[Given exercise]: Reproduce the records below with "Activate" swapped for "Select" and everything else kept the same. Leave the pictures out of your answer.

[Given data]:
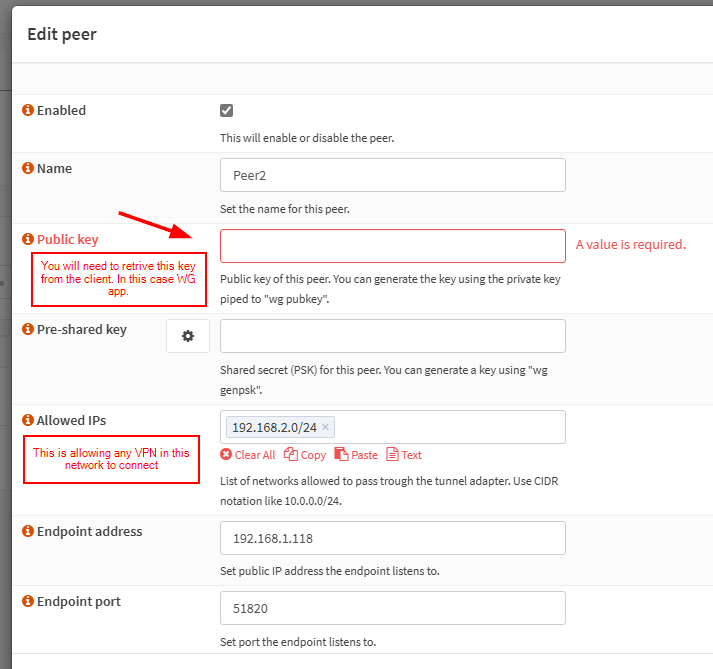This screenshot has width=713, height=669.
Task: Focus the Name field containing Peer2
Action: [392, 175]
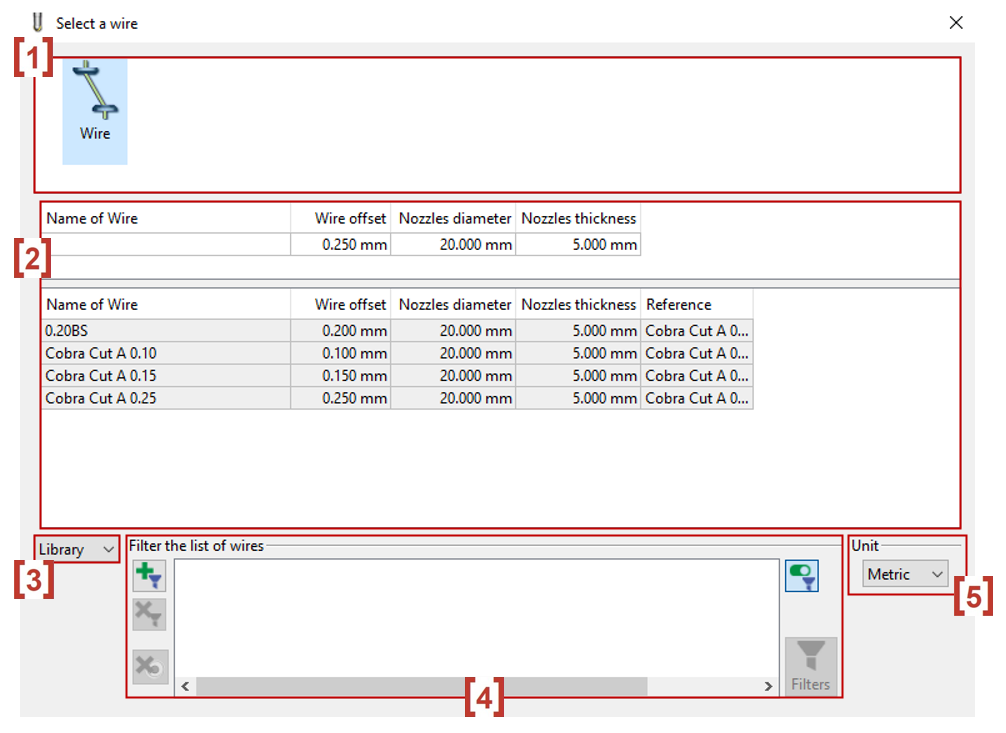Click Nozzles diameter header in wire list
Screen dimensions: 1006x733
(x=455, y=305)
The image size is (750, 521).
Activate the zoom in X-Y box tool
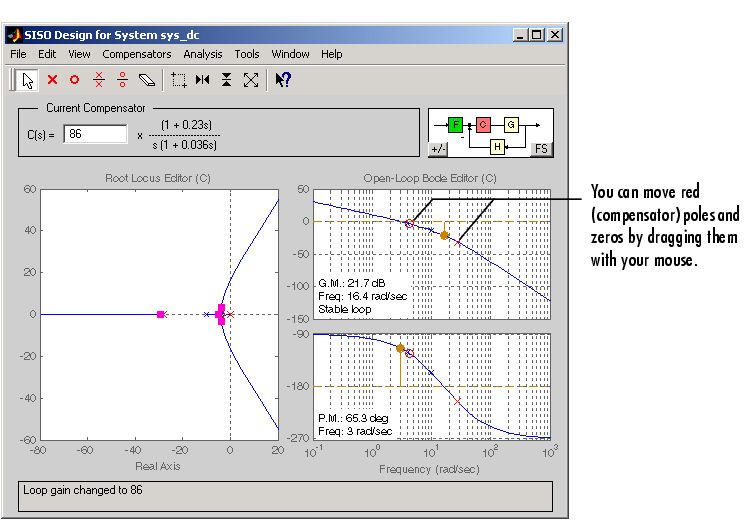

[Correct answer]:
This screenshot has width=713, height=669.
Task: Focus the Name field containing Peer2
Action: [392, 175]
Click Nozzles diameter header in wire list
Screen dimensions: 1006x733
(x=455, y=305)
The image size is (750, 521).
Select the zoom in X-Y box tool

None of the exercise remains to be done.